The Hawaiian volcanic eruption that began Saturday continues to threaten the Big Island as residents prepare for the worst.

Late Thursday, Hawaii’s Kilauea volcano erupted, opening fissures as lava came up from the ground, forcing the evacuation of thousands and destroying several homes.

But now, experts continue to warn against the danger of the volcano, urging residents to evacuate, and thousands of homes reside in high-risk areas.

There are about 5,900 homes in the zipcode 96778, the current site of the Kilauea lava eruption, according to data provided exclusively to HousingWire by CoreLogic. And of those homes, 1,029 are considered in high-risk areas, or areas where lava has flowed in the recent past.

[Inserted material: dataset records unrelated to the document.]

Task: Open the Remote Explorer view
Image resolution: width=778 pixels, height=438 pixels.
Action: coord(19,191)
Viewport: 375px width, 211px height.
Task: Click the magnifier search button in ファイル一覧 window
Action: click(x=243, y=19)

CoreLogic explained most of these high-risk homes are in the Hawaiian neighborhood, Leilani. In this neighborhood, the average home value is about $230,000, bringing the aggregate value for all high-risk homes to a full $239 million.

And while Hawaii Gov. David Ige requested President Donald Trump to issue a disaster declaration for the state in order to allow federal funds to help state and local efforts, so far, the White House has remained silent.  

Since Wednesday, no lava has been reported from any of the current 15 vents, however the U.S. Geological Survey’s Hawaiian Volcano Observatory said additional outbreaks of lava are likely.

What’s more, scientists warn that acid raid, falling ash and even new eruptions could still occur at any minute, and will likely provide very little warning.